En 1996, j’étais technicien de moteurs d’aéronefs dans la Réserve, et je travaillais à la 8e Escadre Trenton. J’essayais tant bien que mal d’obtenir un diplôme, fréquentant d’abord l’Université Carleton, puis l’Université Queen’s en tant qu’étudiant « adulte ». Vers la fin du printemps, alors que j’étais en service temporaire à Eureka (dans les T.N.-O.), j’ai reçu un courriel mentionnant le Programme d’études permanentes du Collège royal militaire du Canada (CMR). J’ai alors écrit au personnel du Programme, qui m’a conseillé de communiquer avec lui à mon retour de service temporaire.

À l’issue de plusieurs entretiens avec le Capc Robert (Bob) Charest et le doyen Barrett, j’ai été invité à suivre des cours au CMR. Je ne sais pas si c’était vraiment là la vision de la DEP à l’époque – qu’on assiste aux cours avec les membres de l’Escadre des élèves-officiers – mais c’est ce que j’ai fait pour l’année universitaire 1996‑1997. Comme j’étais étudiant à temps plein – cinq jours par semaine, sans compter les devoirs, les dissertations et les examens – et qu’en plus je devais tenir à jour mes qualifications de technicien, l’année s’est avérée bien occupée. Je ne sais pas c’est grâce à quelle combinaison de tout cela, mais entre le personnel universitaire, mes camarades de classe, je ne sais quelle motivation intérieure et les mots inspirants du Capc Charest, j’ai vécu la meilleure année d’études postsecondaires de ma vie. En mai 1997, il ne me manquait plus que deux crédits pour obtenir mon diplôme.
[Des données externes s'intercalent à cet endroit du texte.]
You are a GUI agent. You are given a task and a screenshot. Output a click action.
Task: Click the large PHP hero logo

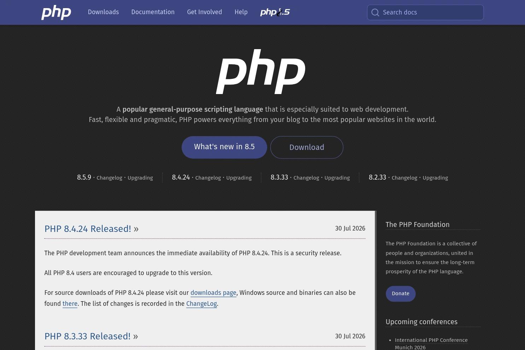pyautogui.click(x=261, y=72)
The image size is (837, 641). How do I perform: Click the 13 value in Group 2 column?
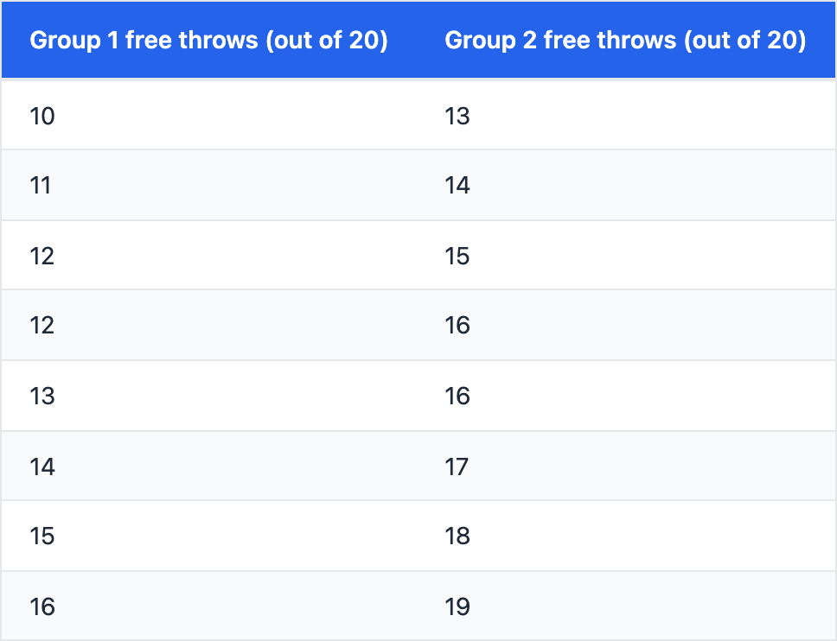tap(457, 116)
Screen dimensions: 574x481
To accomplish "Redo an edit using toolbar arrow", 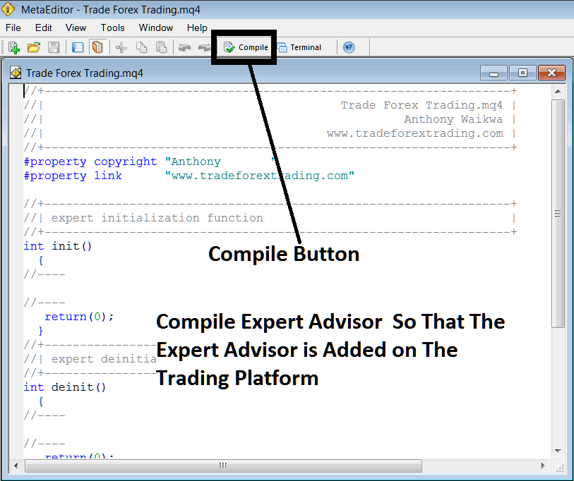I will click(x=203, y=47).
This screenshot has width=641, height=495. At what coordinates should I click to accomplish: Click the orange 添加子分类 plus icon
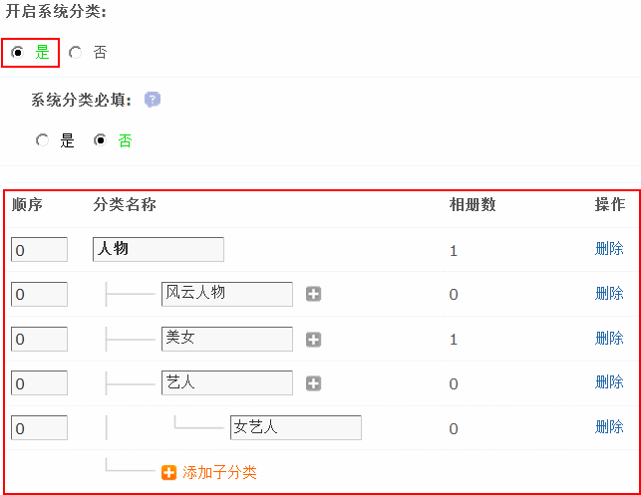coord(168,472)
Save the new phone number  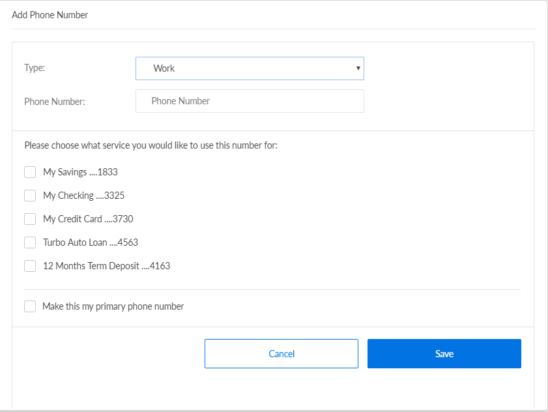coord(444,353)
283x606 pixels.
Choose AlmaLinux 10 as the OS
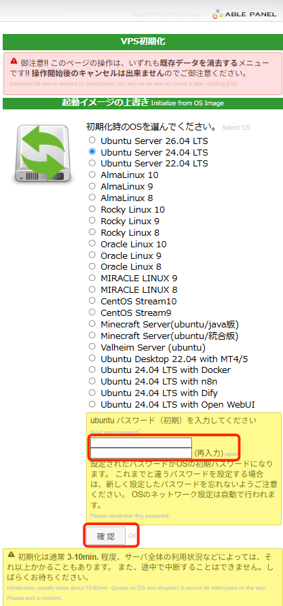[92, 175]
Plus tard cet été-là, j’ai été accepté dans la Force régulière, toujours comme technicien de moteurs d’aéronefs. Cela allait rendre les deux derniers crédits plus difficiles à obtenir. Mais grâce à la souplesse de la DEP et du personnel universitaire, j’ai pu travailler à un projet de lecture dirigée qui comprenait des séances régulières avec un professeur, des travaux de lecture ainsi que plusieurs dissertations pour terminer mon programme.

J’ai présenté ma demande d’obtention de diplôme avec la promotion de 1998, et j’ai ainsi reçu mon baccalauréat ès arts en politique et économie à la cérémonie de collation des grades cette année-là, avec la promotion finissante d’élèves-officiers.
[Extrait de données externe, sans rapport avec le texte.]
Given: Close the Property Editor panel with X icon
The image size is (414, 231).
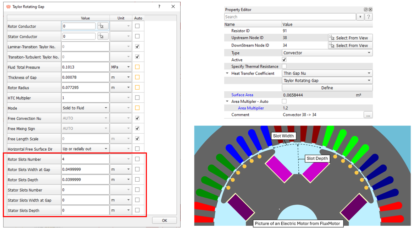Looking at the screenshot, I should tap(370, 10).
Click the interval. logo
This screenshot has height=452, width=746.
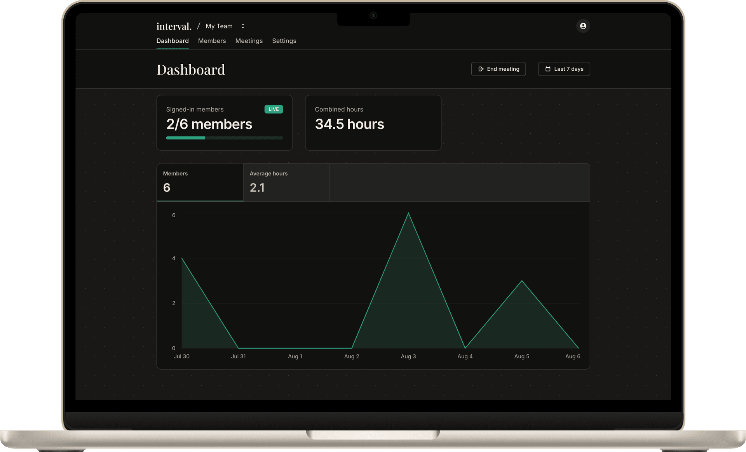click(x=174, y=26)
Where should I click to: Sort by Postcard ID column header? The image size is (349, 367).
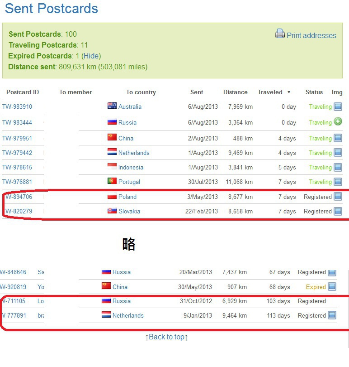(x=23, y=92)
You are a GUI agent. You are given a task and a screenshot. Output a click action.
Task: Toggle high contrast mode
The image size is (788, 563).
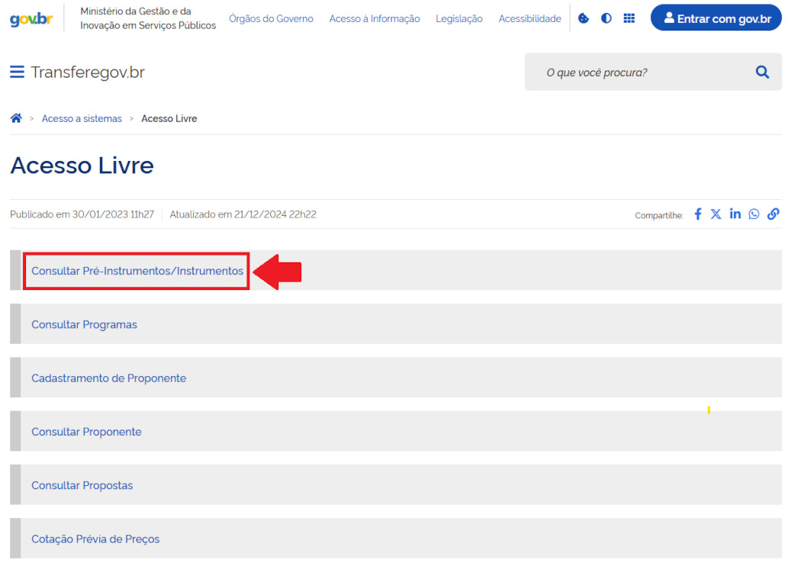606,18
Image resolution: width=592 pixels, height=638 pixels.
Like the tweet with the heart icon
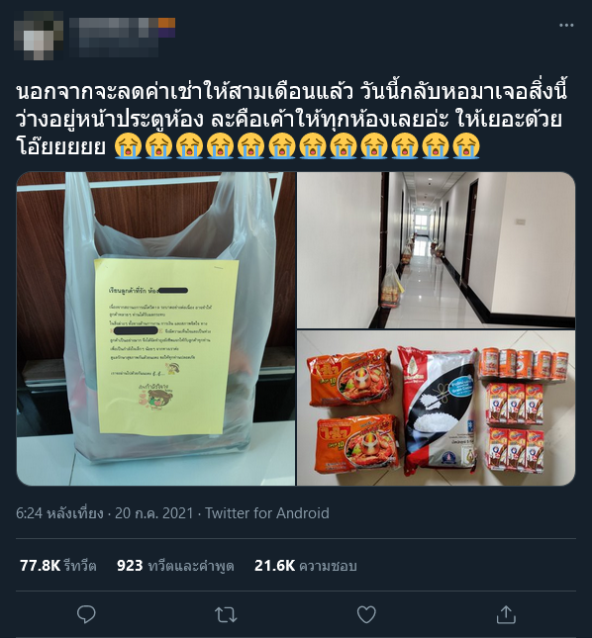pos(366,615)
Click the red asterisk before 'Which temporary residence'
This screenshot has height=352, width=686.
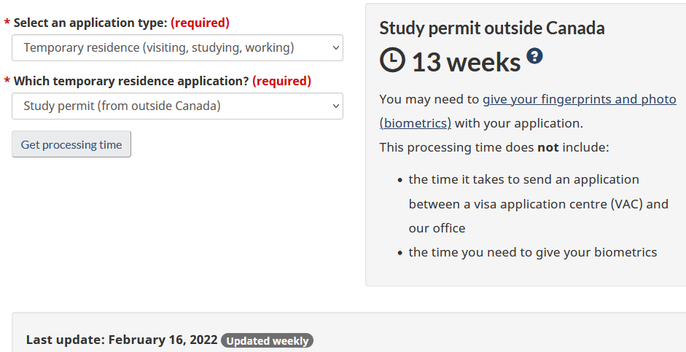click(x=7, y=82)
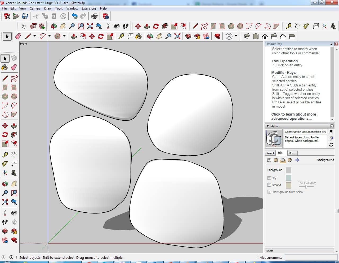Collapse the Styles panel expander
Screen dimensions: 339x263
268,126
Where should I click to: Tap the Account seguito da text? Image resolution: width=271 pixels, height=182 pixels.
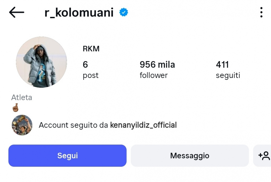73,125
Plus tard dans l’année, diplôme en main, j’ai fait une demande de changement de carrière dans le cadre du Programme spécial d’attribution de commission; et j’ai été accepté comme navigateur aérien en février 1999.
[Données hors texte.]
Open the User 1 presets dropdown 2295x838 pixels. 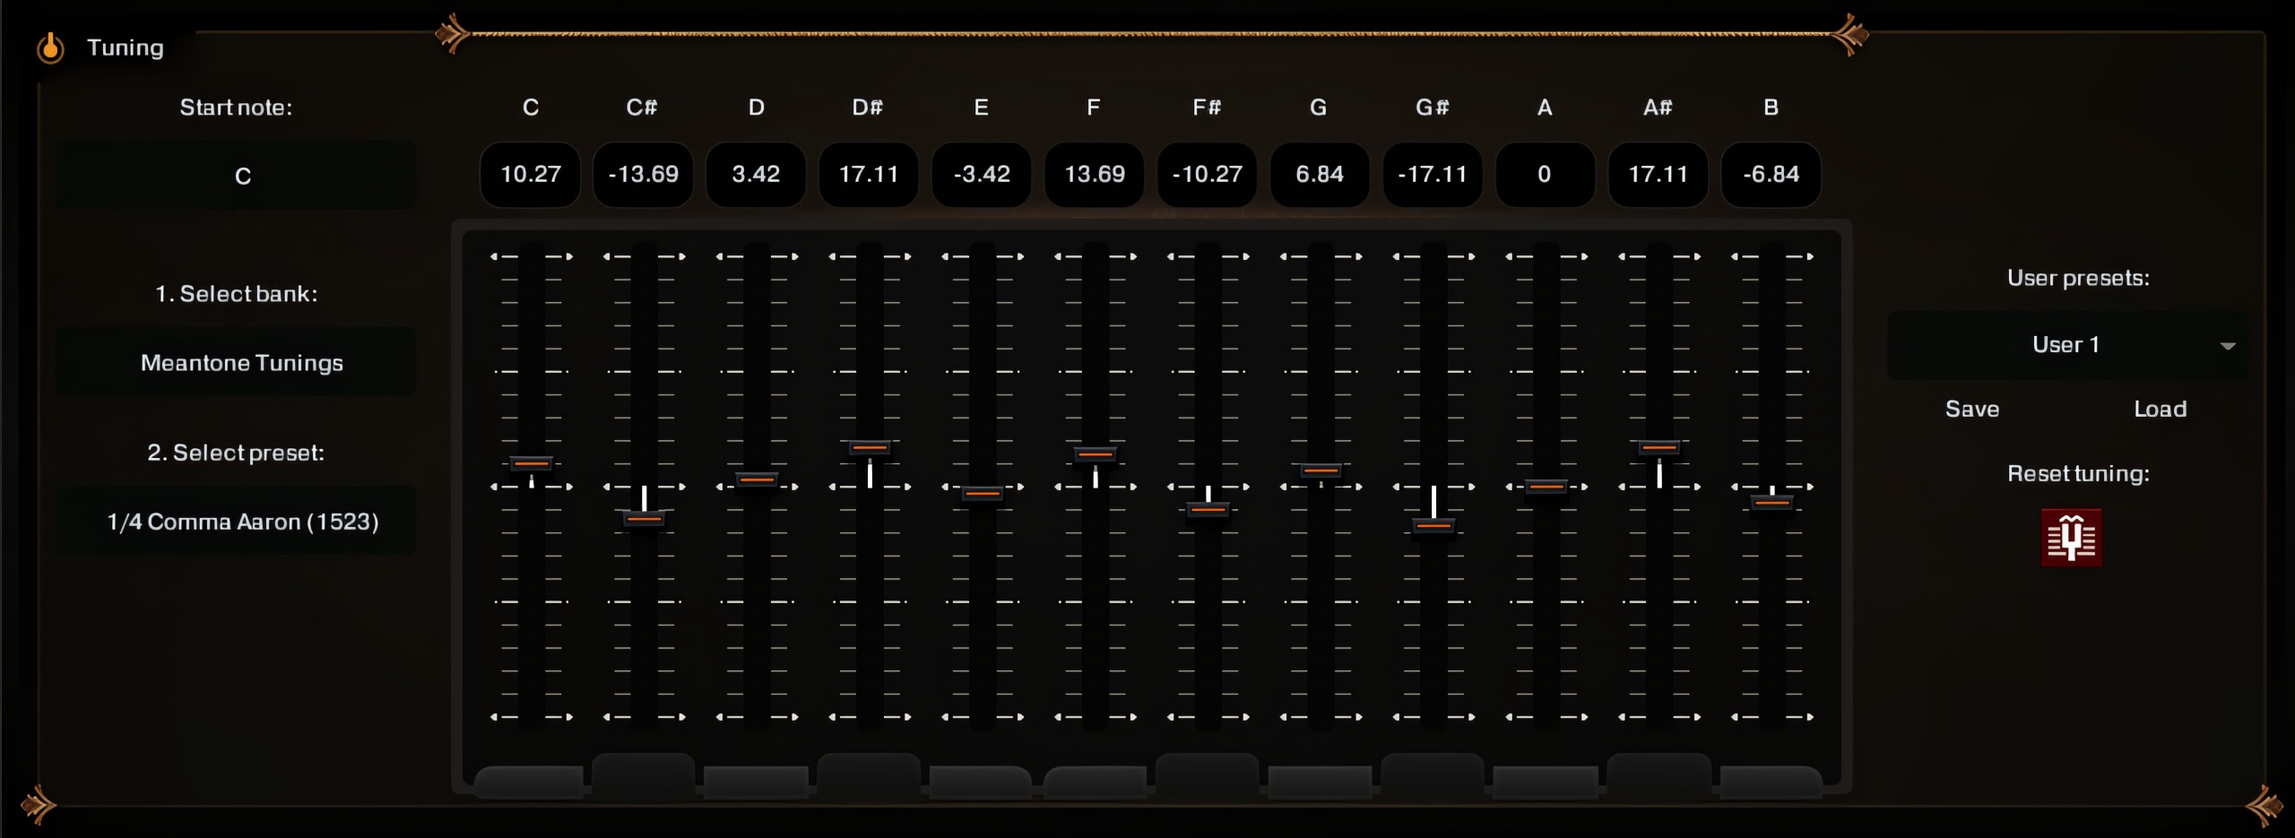tap(2067, 345)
Je dois ma carrière actuelle aux portes qui m’ont été ouvertes par le Capc Charest, le doyen Barrett, le professeur Sokolsky, le Programme d’études permanentes, le remarquable personnel universitaire et mes camarades de classe. Je ne serais pas ici aujourd’hui sans votre approbation, votre soutien et vos encouragements.